• To be done:
Copy the rows below word for word, starting with the line containing "You are a computer-use" and going on through the line containing "coord(752,67)". Leave the pictures out of your answer.

• Working data:
--- BEGIN ---

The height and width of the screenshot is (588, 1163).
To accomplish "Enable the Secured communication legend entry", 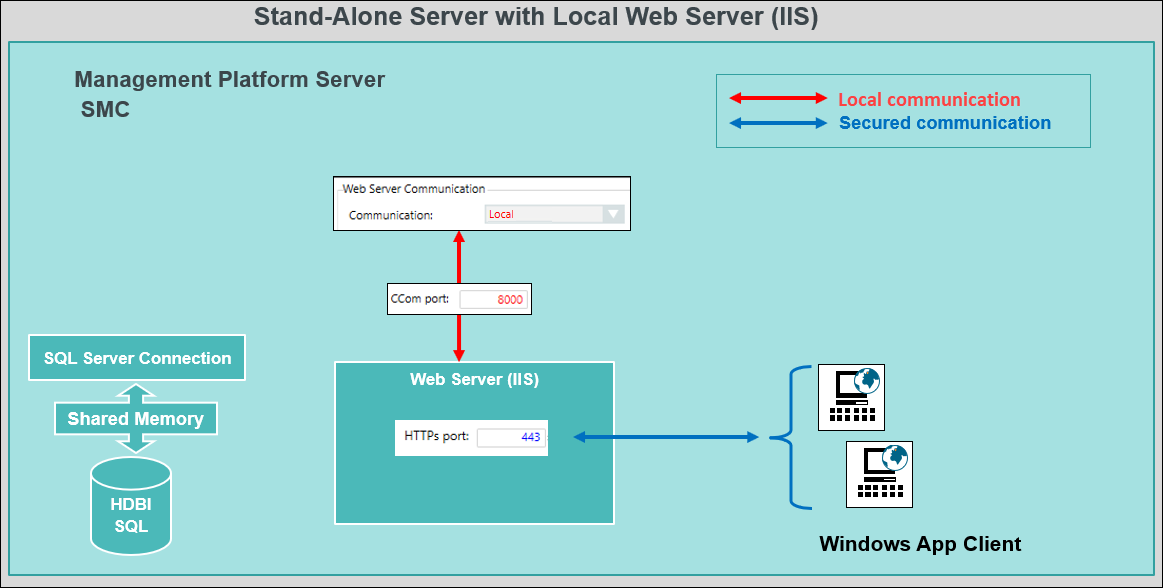I will [x=944, y=123].
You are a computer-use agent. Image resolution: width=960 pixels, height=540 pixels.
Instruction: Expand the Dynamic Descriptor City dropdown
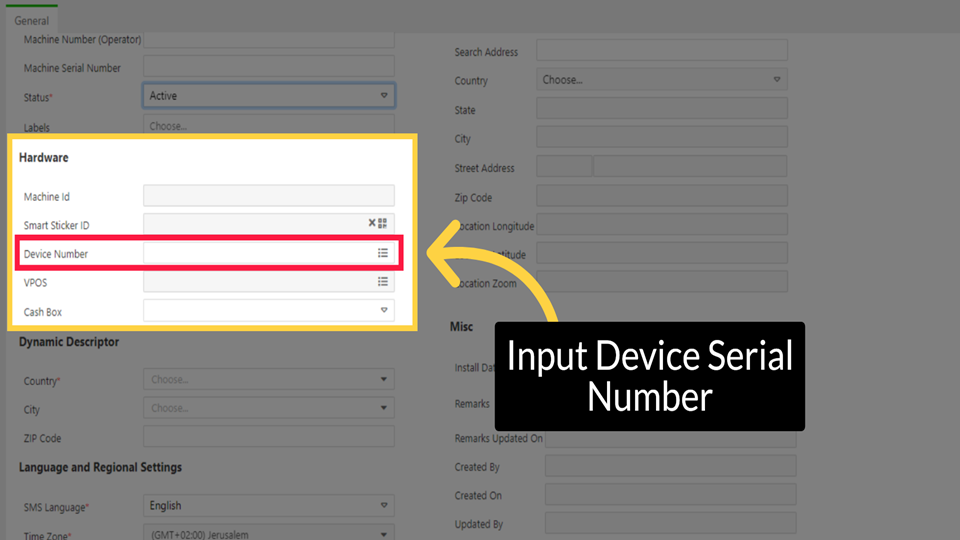click(268, 408)
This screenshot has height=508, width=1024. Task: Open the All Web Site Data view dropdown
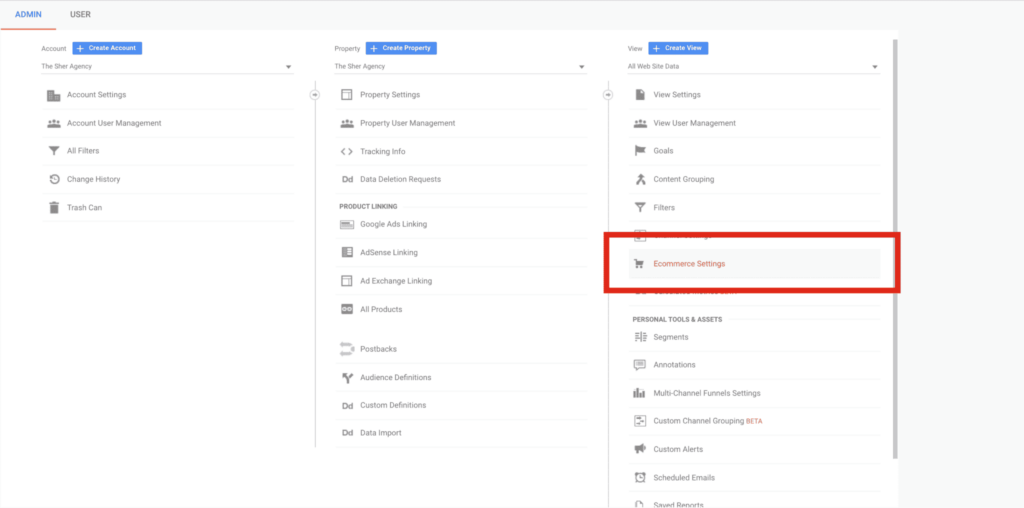coord(752,67)
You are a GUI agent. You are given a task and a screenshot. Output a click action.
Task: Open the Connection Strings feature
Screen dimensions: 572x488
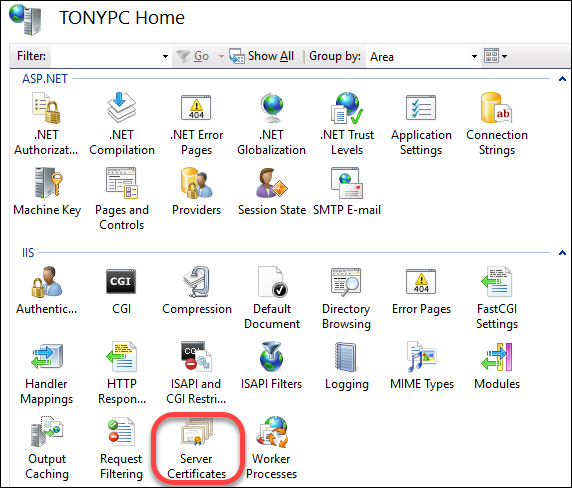pyautogui.click(x=497, y=124)
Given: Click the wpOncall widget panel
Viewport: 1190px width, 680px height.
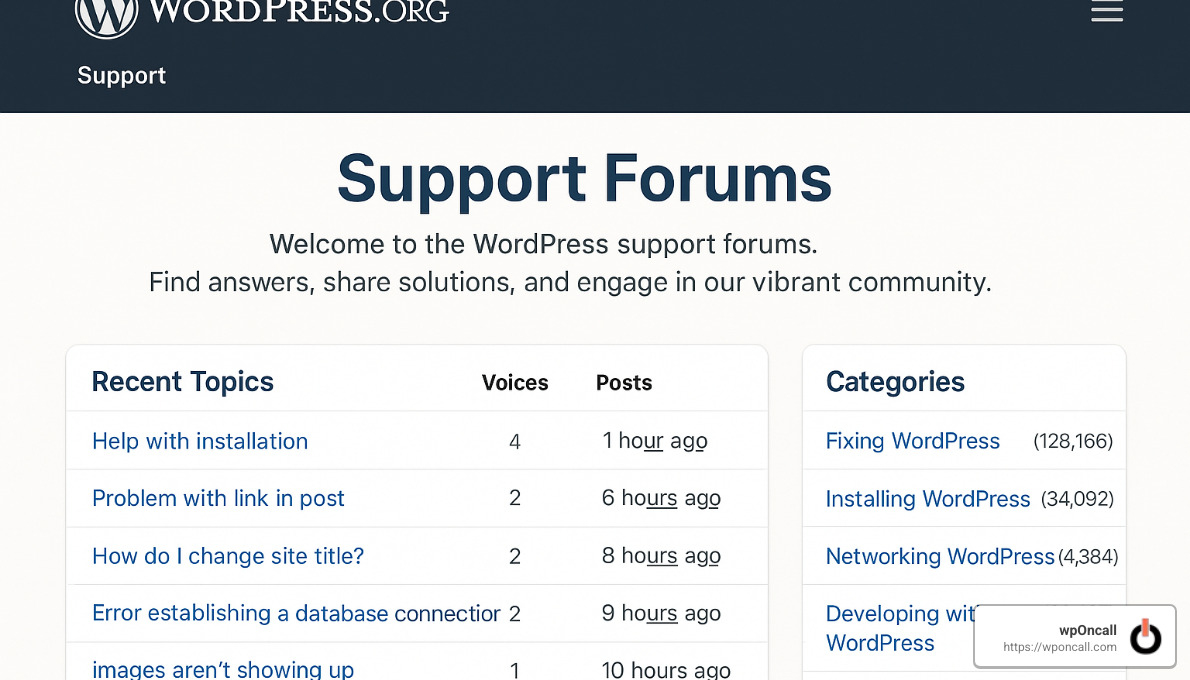Looking at the screenshot, I should click(1075, 636).
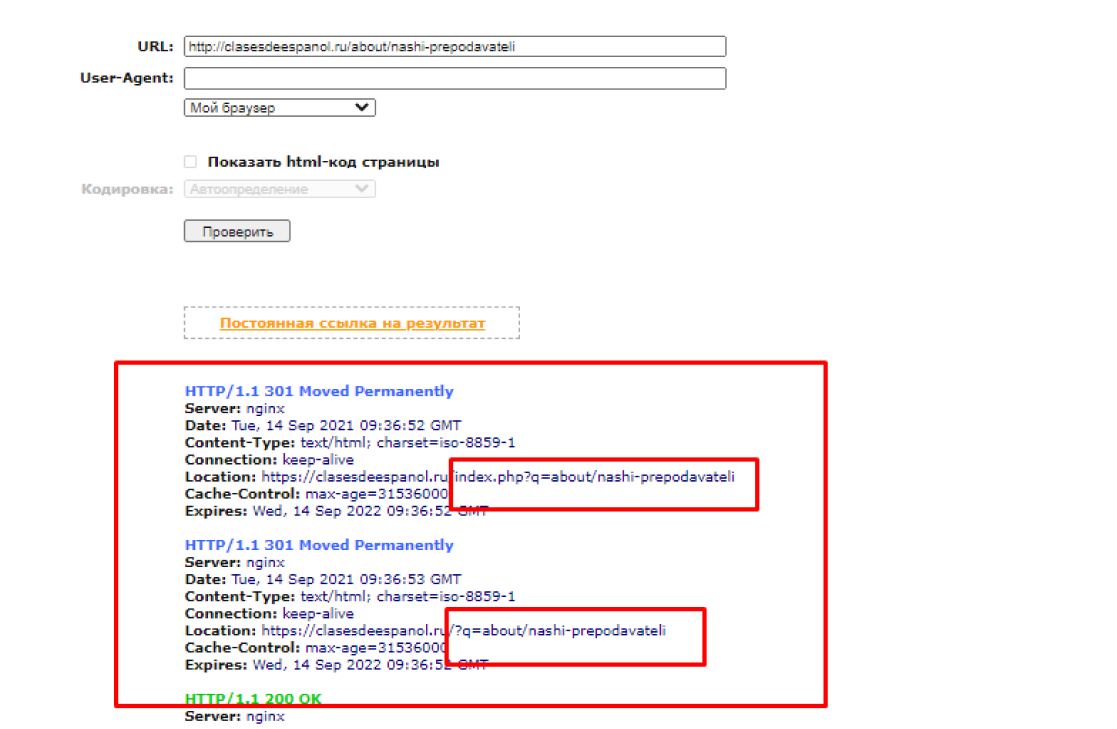Click Date line ending in 09:36:52 GMT

click(x=323, y=426)
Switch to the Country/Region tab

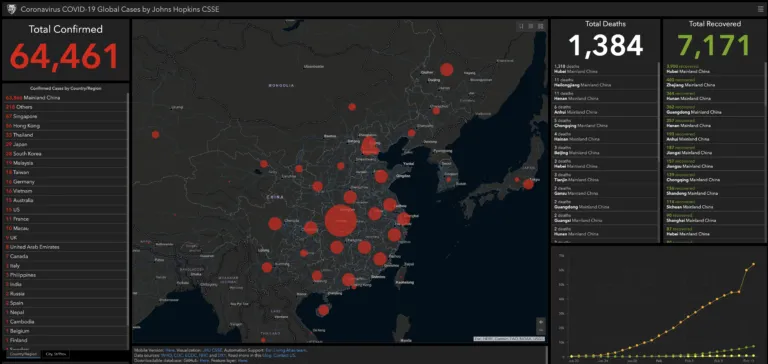point(23,354)
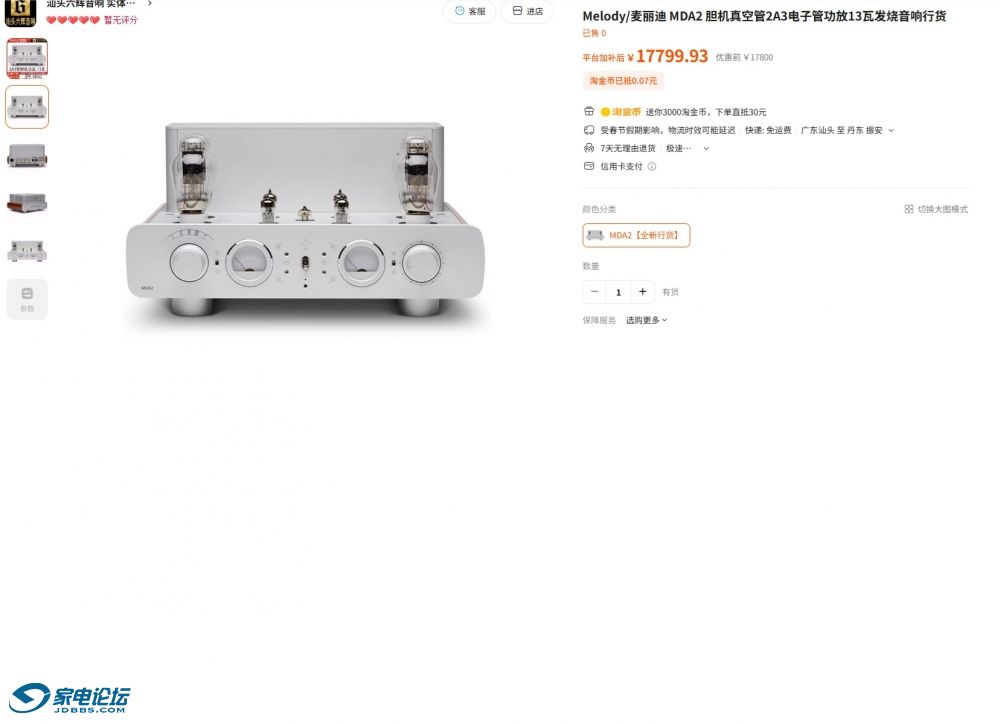Screen dimensions: 1000x724
Task: Increase quantity with the plus button
Action: pyautogui.click(x=642, y=292)
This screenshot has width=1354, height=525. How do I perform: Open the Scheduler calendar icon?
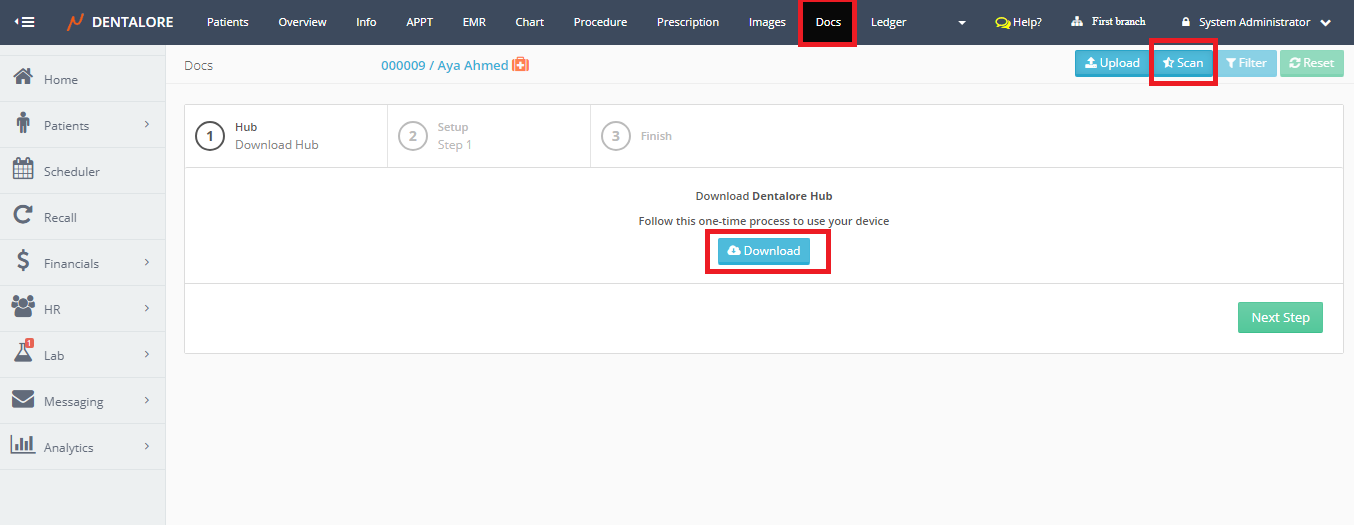click(x=23, y=170)
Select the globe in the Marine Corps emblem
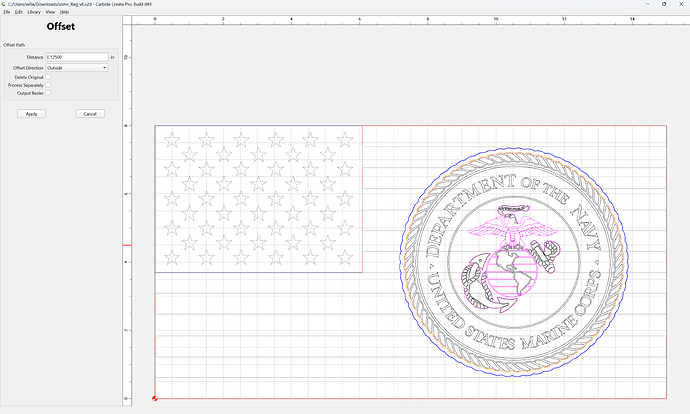The image size is (690, 414). pos(512,274)
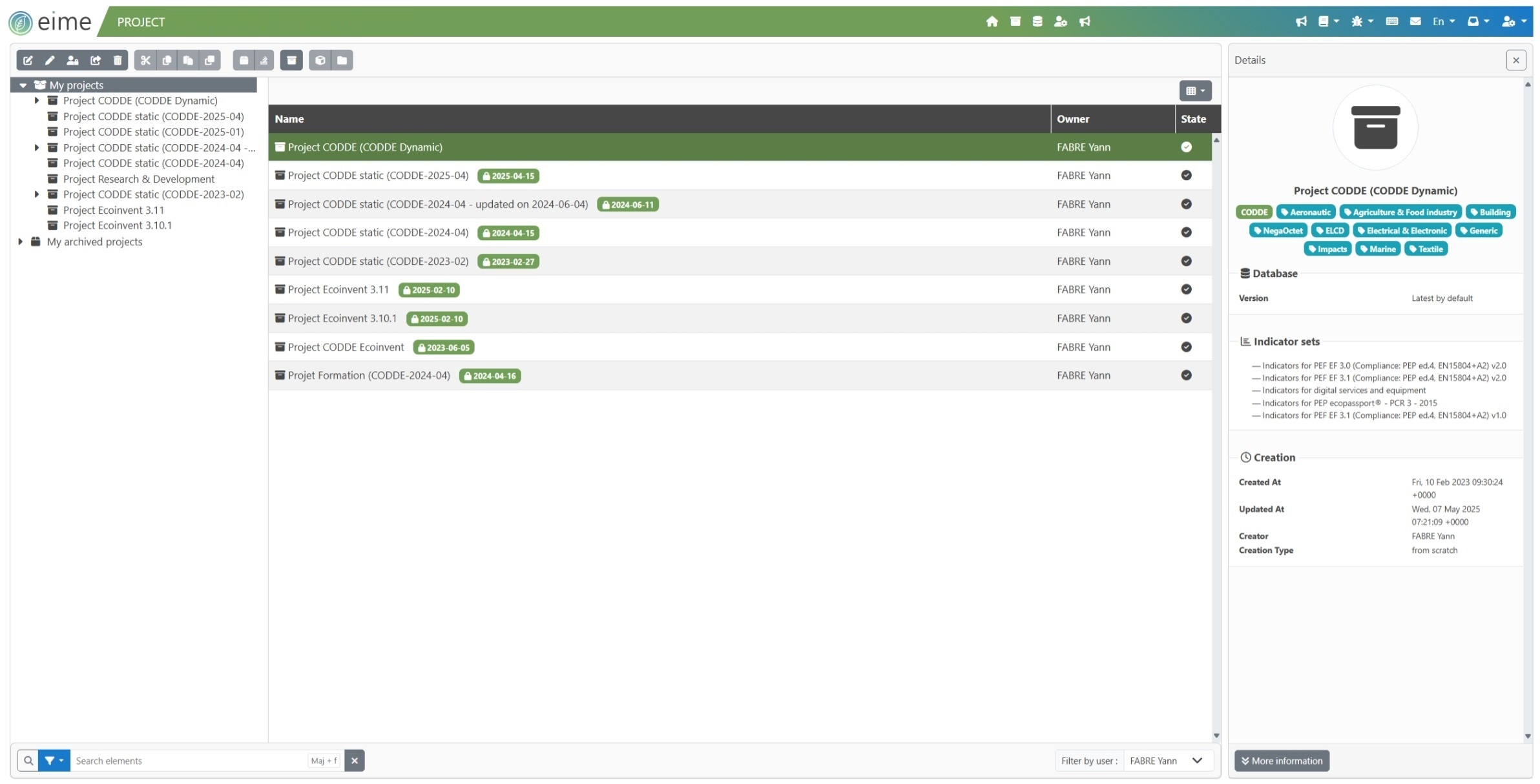
Task: Click the Name column header
Action: pyautogui.click(x=289, y=119)
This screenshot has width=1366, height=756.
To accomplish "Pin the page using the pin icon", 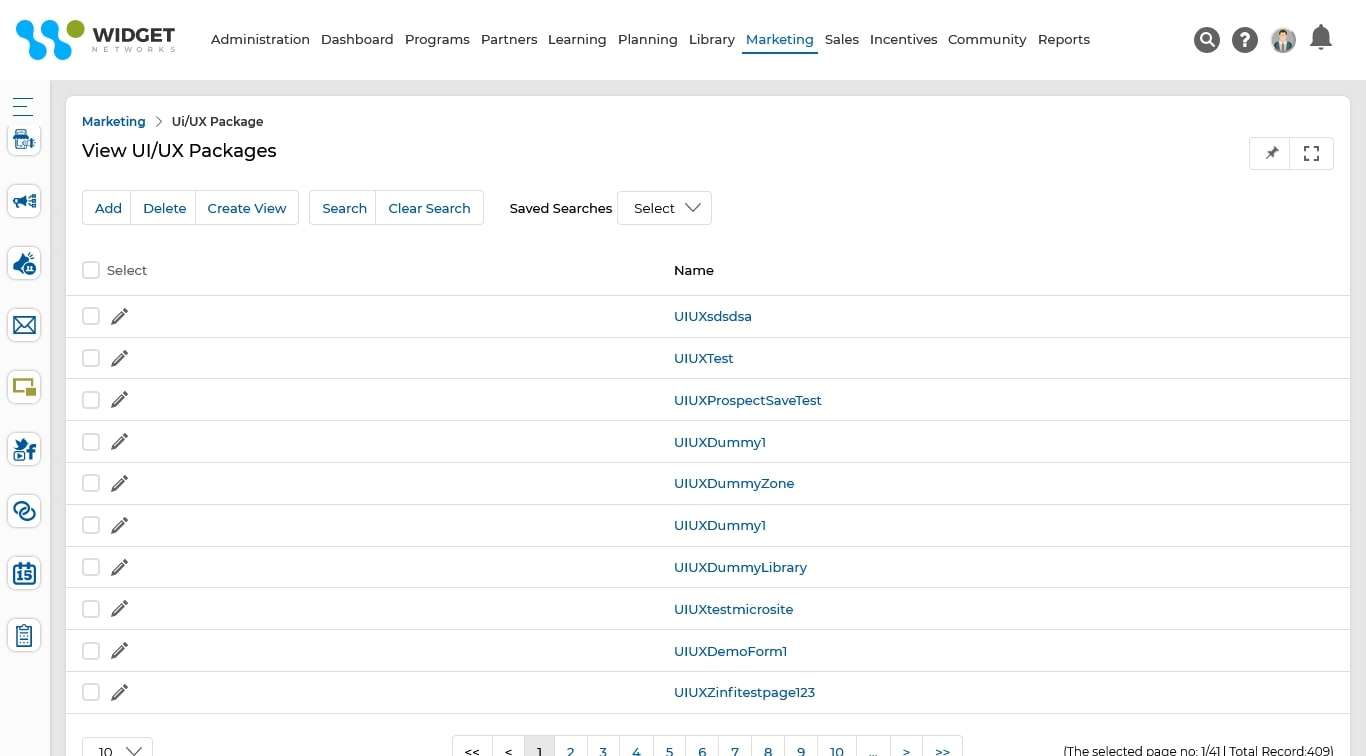I will [x=1270, y=153].
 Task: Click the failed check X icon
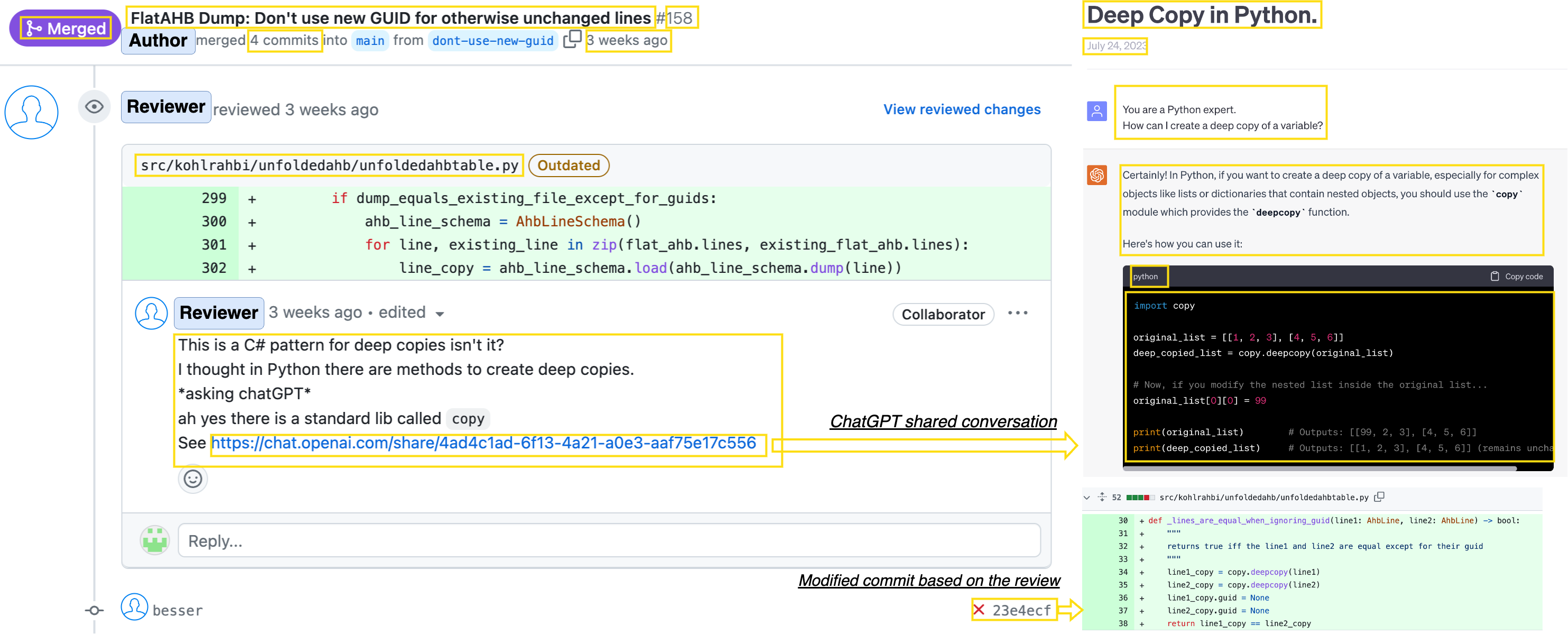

--- END ---

• Reply to the task:
You are a computer-use agent. Image resolution: width=960 pixels, height=540 pixels.
Instruction: Expand the Dynamic Descriptor City dropdown
click(268, 408)
This screenshot has height=508, width=1024. Task: Open the All Web Site Data view dropdown
coord(752,67)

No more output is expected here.